The new Section 299 StGB extends the criminal liability: Now, it also comprises benefits given to an employee or an agent of the company (or taken by them) based on an agreement of wrongdoing in a business transaction in return for a breach of duty to this company ("employer model"). Relevant duties can be stipulated by law or private contract (e.g. internal guidelines). It is especially relevant when offering and granting benefits outside competitive situations (e.g. preferences after conclusion) or where no competitive situation could be proven. The scope of the "employer model" in detail is controversially discussed, but the new legislation makes it much easier to start investigation proceedings. Furthermore, taking and giving bribes in commercial practice are now included as a predicate offence for money laundering.

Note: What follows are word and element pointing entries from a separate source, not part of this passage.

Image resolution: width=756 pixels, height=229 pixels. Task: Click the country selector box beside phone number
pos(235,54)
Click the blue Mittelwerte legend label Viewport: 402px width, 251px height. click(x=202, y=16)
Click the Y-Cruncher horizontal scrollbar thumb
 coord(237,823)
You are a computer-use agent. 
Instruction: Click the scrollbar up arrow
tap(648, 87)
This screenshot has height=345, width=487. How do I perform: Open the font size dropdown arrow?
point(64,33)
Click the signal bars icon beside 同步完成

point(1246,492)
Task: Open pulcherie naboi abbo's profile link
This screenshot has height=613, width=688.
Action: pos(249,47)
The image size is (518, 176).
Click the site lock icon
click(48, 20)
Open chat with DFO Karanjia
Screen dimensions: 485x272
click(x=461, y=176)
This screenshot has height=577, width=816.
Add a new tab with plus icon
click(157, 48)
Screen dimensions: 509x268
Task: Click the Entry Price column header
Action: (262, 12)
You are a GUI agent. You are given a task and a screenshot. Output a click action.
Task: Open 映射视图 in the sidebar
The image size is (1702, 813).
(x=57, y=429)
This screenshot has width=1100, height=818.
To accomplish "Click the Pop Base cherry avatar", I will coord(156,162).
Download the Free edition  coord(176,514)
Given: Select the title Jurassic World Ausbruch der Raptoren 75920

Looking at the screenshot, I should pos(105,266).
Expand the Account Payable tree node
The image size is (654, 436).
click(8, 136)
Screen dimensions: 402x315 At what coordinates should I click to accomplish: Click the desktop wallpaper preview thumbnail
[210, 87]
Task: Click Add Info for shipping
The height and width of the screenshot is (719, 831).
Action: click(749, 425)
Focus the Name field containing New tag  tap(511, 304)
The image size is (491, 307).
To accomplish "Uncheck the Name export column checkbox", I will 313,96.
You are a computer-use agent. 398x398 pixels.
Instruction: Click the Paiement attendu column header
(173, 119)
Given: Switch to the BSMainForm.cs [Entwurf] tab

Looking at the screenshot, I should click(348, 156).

NEW REGULATION REGARDING BRIBERY OF DELEGATES 

The new regulation regarding bribery of delegates will have a deep impact on all lobbying activities. Previously, only buying votes was comprised which was in practice difficult to prove by investigation authorities. Now, also influencing actions e.g. in faction meetings or working committees as well as non-material benefits are comprised. 

IMPACT ON COMPLIANCE SYSTEMS 

The legal change will have a considerable impact on enterprises with international operations. Forms of collaboration which were accepted in the past may have become questionable under the new regime. A widespread review of international business relationships and actions including the review of existing guidelines and the briefing of employees may be recommendable. 

IMPACT ON TAXATION ISSUES

The new criminal regulations will also be of considerable significance for taxation law. Corruption payments are not permitted to be entered as operating expenses under German law. So, the tax authorities will examine whether benefits to European or foreign public officials or payments in the private sector come under the extended scope of criminal liability.